» EXERCISE DETAILS: Look through the data below for the line with "Given: Sort by the Amount column header", and transcribe it exactly together with each line after it up to and including the line with "Click the iTunes Helper icon". Give nothing else.

====

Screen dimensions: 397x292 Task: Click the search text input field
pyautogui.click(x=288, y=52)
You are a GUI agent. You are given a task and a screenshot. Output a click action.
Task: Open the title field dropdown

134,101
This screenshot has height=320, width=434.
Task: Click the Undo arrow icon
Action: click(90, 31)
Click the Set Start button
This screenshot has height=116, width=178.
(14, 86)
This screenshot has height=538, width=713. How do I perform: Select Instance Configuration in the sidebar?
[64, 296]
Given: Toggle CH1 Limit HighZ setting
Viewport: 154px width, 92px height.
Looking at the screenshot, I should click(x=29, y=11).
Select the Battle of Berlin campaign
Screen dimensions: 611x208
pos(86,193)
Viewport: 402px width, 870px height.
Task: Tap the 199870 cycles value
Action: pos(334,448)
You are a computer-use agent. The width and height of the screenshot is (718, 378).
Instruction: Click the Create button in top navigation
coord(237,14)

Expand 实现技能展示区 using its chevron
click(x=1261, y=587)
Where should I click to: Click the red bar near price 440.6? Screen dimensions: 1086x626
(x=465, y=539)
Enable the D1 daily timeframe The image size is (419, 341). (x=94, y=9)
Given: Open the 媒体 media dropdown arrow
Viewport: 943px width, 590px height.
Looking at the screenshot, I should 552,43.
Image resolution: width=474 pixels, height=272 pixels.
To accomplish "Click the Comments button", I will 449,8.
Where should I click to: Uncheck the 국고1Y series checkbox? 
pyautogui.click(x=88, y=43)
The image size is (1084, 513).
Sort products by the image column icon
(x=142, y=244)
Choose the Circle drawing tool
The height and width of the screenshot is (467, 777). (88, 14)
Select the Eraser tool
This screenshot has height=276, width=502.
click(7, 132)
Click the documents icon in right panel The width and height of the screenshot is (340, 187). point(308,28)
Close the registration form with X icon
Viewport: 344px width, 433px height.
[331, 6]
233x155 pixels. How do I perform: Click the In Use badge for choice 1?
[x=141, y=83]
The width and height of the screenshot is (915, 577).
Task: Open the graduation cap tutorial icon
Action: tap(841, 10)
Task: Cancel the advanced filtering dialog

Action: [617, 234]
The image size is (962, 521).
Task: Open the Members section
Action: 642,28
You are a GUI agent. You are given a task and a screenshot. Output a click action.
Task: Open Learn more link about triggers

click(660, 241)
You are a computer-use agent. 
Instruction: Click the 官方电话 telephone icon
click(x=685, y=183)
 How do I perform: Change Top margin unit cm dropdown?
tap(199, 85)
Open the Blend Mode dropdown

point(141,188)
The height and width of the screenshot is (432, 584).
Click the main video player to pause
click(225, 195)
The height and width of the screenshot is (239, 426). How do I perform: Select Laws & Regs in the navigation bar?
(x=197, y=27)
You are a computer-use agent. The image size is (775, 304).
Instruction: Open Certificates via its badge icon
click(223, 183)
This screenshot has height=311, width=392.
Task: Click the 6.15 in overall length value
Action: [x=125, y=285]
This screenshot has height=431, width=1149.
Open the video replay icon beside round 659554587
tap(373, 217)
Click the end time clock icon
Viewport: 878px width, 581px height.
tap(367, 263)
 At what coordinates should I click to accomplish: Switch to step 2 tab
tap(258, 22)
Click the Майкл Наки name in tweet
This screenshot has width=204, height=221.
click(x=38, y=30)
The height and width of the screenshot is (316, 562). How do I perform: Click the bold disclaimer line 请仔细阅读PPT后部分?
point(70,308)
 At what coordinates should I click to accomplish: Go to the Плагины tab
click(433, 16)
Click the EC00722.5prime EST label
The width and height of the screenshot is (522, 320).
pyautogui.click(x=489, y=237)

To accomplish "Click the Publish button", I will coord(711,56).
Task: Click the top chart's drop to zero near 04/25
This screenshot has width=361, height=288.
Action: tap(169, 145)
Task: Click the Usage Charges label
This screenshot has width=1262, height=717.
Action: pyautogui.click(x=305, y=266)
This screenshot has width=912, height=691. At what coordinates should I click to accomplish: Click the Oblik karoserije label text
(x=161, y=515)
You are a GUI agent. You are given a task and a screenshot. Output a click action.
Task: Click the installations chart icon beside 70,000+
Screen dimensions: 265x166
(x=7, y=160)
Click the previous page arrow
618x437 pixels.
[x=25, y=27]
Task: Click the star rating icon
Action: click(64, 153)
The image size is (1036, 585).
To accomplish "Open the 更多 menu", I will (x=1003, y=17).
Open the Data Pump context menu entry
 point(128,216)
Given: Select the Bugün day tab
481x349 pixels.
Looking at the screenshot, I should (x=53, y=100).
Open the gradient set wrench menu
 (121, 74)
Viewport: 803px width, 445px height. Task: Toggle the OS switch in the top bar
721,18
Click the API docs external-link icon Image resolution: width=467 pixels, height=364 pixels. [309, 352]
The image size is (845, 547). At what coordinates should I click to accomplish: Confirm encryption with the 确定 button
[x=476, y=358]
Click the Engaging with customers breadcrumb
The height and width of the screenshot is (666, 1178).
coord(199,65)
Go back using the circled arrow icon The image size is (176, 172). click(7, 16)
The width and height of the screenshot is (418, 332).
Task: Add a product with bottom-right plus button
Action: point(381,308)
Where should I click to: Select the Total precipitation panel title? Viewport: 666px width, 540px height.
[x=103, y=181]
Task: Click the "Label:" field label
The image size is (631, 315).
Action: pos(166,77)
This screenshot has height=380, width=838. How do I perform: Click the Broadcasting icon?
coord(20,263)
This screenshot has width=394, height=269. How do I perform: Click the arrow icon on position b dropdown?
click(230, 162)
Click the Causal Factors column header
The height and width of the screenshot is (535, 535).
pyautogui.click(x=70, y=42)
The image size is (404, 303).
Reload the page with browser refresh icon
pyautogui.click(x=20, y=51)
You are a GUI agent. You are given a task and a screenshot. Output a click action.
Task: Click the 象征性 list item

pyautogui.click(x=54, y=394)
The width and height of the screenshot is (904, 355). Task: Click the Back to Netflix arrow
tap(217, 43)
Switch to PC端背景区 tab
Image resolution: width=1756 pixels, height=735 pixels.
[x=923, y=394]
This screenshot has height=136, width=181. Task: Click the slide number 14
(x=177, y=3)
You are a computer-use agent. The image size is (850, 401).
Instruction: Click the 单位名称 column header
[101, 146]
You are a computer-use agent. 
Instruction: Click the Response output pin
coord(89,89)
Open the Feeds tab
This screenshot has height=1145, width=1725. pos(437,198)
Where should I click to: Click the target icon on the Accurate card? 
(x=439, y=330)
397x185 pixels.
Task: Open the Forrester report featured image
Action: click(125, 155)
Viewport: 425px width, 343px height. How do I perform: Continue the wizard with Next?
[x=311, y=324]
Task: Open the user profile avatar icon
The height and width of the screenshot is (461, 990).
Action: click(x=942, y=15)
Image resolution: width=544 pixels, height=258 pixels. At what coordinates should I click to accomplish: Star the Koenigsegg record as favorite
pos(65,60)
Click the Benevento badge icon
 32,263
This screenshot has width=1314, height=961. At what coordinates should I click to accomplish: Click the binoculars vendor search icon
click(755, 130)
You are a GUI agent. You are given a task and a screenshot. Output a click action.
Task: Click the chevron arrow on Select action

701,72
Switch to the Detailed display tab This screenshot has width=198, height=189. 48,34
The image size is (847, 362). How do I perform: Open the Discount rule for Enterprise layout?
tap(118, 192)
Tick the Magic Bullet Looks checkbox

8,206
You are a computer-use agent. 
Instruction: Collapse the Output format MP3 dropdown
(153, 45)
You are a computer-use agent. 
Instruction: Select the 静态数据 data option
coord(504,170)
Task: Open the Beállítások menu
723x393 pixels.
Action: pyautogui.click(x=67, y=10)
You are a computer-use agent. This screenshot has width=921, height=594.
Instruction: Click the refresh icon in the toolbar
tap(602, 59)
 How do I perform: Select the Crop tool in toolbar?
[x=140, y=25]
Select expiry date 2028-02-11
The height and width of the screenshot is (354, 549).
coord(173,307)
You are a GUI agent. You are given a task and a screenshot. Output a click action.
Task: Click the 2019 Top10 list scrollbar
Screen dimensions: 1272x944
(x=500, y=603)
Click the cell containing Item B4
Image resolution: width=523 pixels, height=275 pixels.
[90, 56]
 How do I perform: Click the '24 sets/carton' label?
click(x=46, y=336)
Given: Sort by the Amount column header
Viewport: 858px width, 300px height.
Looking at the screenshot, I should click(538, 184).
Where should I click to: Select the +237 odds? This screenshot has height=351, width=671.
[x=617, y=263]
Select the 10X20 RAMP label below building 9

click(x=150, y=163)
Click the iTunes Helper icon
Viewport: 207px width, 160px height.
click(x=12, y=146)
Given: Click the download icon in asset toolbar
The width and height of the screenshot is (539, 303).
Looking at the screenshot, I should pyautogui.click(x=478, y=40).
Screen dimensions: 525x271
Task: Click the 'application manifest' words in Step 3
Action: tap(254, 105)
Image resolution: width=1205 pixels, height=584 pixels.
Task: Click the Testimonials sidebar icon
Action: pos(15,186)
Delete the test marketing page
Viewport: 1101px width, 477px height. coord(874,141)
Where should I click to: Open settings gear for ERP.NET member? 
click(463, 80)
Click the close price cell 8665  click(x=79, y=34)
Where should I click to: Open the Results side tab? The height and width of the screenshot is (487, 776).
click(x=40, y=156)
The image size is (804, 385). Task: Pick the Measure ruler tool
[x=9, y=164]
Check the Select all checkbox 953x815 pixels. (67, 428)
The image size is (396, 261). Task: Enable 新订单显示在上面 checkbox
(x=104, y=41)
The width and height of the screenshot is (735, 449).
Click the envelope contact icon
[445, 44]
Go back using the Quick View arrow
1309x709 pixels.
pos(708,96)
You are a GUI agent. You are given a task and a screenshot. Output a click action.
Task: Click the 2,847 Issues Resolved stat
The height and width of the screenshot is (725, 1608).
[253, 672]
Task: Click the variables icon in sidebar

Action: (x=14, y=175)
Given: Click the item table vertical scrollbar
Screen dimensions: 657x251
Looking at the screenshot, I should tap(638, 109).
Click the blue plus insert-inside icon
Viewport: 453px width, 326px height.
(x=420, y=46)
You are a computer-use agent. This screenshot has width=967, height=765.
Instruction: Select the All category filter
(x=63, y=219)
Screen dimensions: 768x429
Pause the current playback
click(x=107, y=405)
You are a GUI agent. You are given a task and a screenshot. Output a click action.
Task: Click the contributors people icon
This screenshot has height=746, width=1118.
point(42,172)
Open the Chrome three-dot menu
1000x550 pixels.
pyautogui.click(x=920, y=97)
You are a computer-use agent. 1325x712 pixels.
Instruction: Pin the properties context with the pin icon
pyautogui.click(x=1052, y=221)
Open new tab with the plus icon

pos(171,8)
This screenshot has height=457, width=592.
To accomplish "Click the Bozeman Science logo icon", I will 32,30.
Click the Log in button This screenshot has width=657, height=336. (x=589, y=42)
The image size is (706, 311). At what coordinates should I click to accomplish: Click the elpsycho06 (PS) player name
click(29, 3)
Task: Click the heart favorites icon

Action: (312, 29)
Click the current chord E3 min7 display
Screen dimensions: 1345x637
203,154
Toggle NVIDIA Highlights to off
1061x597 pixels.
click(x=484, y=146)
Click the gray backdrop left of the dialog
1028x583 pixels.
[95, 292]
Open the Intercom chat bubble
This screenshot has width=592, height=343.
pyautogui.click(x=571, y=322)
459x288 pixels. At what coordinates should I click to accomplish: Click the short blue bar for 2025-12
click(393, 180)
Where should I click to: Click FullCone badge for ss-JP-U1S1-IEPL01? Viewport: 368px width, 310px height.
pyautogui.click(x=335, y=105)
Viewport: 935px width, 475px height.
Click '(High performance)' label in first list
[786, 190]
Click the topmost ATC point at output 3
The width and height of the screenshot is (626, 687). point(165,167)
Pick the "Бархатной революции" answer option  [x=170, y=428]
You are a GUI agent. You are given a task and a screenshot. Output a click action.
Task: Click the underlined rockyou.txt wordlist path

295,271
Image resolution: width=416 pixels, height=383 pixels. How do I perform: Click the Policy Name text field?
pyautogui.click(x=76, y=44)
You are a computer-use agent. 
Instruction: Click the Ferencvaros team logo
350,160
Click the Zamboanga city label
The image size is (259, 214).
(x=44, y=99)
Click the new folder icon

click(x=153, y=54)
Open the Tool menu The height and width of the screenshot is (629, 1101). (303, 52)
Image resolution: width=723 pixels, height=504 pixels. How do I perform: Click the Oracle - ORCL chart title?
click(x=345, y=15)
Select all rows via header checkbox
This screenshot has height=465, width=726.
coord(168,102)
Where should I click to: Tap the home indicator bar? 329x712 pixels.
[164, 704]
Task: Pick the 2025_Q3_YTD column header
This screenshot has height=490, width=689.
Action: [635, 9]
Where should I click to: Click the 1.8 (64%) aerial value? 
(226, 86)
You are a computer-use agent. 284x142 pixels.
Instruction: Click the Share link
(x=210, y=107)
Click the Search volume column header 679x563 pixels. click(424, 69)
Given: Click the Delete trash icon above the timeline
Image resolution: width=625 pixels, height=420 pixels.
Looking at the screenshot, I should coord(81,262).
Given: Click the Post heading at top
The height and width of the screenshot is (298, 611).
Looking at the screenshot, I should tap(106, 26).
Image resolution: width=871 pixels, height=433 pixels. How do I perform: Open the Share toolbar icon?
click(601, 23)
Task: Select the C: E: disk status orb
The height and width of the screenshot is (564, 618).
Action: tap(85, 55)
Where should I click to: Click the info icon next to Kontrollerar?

====

» REPLY:
Given: Sort by the Amount column header
Viewport: 858px width, 300px height.
Looking at the screenshot, I should click(538, 184).
Where should I click to: Select the +237 odds? This screenshot has height=351, width=671.
[x=617, y=263]
Select the 10X20 RAMP label below building 9

click(x=150, y=163)
Click the iTunes Helper icon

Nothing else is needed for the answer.